= Halaman =
((
Dalam rentangan berdirinya bangsa dan Negara Indonesia telah mengangkat hak-hak asasi manusia yang dicantumkan dalam Pembukaan UUD 1945 alenia I: “Kemerdekaan adalah hak segala bangsa”.  Secara dasar filosofisnya hak asasi manusia bukanlah kebebasan individualis melainkan menempatkan manusia dalam hubungannya dengan bangsa (makhluk sosial), menciptakan keadialan dalam setiap negara, sehingga hak asasi manusia tidak dapat dipisahkan dengan kewajiban asasi manusia.
Tiga pendekatan terhadap hak-hak manusia seperti : otoritarianisme (formalisme), relativisme dan etika situas, kesemuanaya memberi petunjuk bahwa “masyarakat bebas” sampai saat ini tetap mencari nilai baku yang dapat diterima oleh semua pihak, dan salah satunya menunjukkan kepada kita bahwa paham universal yang dapat kita sepakati saat ini adalah etika situasi, sebagai jalan tengah darik dua pendekatan pertama. Dalam sejarah ternyata formalism (filsafat Kant) dituding bertanggung jawab terhadap kekacauan yang terjadi pada Perang Dunia I dan II begitu pula teori relativisme dalam sejarahnya tidak dapat memuaskan Negara-negara berkembang dan dunia ketiga menghantarkan kepada paham universal yang disepakati oleh banyak bangsa didunia, berlaku secara global dan mendekati kebenaran bersama pada zamannya.
    E .     Demokrasi dan HAM
Demokrasi berperan untuk menjadi metode yang implementatif bagi pelaksanaan HAM. Karena itu demokrasi tersebut harus bersifat kultural, sebagaimana muatannya, sebab tanpa inspirasi agama maupun tradisi, demokrasi akan gagal oleh formalismenya sendiri. Karena itu ketika HAM harus diwujudkan melalui perjuangan demokrasi, agama menjadi varian yang tidak bisa dihindari sebagai fakta yang fundamental, sekaligus bersifat suplementer bagi proses demokratisasi, khususnya di Negara kita, yang konon sangat religius.
))
= Informasi Terekstraksi =
((
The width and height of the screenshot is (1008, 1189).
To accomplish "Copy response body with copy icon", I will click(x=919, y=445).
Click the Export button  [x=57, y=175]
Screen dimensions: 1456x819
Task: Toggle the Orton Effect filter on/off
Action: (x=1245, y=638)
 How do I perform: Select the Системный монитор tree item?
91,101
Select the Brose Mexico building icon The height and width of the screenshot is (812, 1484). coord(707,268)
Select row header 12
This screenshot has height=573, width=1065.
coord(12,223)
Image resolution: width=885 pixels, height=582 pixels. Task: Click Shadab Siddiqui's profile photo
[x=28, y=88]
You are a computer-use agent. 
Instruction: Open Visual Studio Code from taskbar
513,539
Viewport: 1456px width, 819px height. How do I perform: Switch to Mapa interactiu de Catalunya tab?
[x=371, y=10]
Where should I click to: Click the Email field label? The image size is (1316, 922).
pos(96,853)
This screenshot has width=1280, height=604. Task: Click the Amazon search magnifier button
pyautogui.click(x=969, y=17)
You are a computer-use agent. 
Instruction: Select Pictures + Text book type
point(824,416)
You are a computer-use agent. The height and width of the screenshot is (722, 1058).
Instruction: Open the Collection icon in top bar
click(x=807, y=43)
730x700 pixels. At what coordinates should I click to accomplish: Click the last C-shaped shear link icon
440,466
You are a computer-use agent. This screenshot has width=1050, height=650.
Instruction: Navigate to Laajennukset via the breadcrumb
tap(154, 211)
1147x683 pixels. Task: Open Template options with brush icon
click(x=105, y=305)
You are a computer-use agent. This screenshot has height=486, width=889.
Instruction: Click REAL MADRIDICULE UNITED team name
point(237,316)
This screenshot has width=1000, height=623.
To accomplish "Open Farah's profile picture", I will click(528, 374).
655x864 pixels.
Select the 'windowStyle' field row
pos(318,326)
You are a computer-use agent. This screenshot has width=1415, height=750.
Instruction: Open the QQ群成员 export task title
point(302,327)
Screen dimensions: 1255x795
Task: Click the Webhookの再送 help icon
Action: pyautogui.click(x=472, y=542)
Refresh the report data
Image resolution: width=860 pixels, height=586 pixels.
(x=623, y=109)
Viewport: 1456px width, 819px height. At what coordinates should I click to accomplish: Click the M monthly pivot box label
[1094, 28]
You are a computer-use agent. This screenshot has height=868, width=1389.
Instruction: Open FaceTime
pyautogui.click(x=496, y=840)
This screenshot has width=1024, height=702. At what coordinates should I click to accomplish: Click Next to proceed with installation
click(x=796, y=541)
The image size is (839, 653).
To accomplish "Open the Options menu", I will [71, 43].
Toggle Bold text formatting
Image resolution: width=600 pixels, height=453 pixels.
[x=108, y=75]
))
= Tugas Wajib =
• A. Menurut teks tentang hak asasi manusia dan demokrasi, paham universal apa yang disebut sebagai jalan tengah dari dua pendekatan pertama?
• B. Lanjutkan teks tentang hak asasi manusia dan demokrasi, mulai setelah kalimat terakhirnya.

= Jawaban Latihan =
• A. Etika situasi.

• B.
Persoalannya, sejauh mana agama tidak terinstitusi dalam formalisme demokrasi, dan sebaliknya demokrasi tidak menuntut liberalitasnya atas wilayah-wilayah agama. Disini perlu penyelesaian ketegangan agama dan demokrasi disatu pihak, dan pemberian wilayah HAM yang srategis agar agama menjadi inspirasi bagi budaya demokrasi sementara HAM menjadi ruang public untuk memberi kepaastian hukum dan lembaga peradilan nanti.
Netralisasi lembaga peradilan dari tekanan-tekanan kekuasaan maupun intervensi eksternal, selain tidak akan memberikan kepastian hukum bagi penegak HAM, juga melahirkan bentuk-bentuk aktivitas yang anarkis terhadap hukum itu sendiri. Demokrasi juga bisa melahirkan anarkhisme, apabila demokrasi mengabaikan institusi public yang menjadi saluran-salurannya, termasuk penghormatan terhadap nilai-nilai moral agam yang berhubungan dengan kemanusiaan.
Kita tidak menginginkan terjadinya dehumanisasi, karena selain melanggar nilai-nilai HAM dan demokrasi, dehumanisasi adalah fakta negative dalam sikap manusia paling primitive. Akan lebih menyakitkan lagi manakala dehumanisasi itu atas nama agama, kemanusiaan, bahkan atas nama suatu pemahaman demokrasi.
Disinilah perlunya mengangkat kembali sejumlah volume universal agama, volume humanisme, dan volume penyelenggaraan Negara. Volume keagamaan, akan menjadi dasar piramida yang bersifat inspiratif, sementara nilai-nilai kemanusiaan menjadi ruang public yang mempertemukan volume kultural dari pengalaman moral beragama dengan kekuatan-kekuatan structural Negara, yang menjamin pelaksanaan hukum secara adil. Karenanya, harus mencerminkan hak-hak public, agar demokrasi tidak terkooptasi oleh kekuasaan..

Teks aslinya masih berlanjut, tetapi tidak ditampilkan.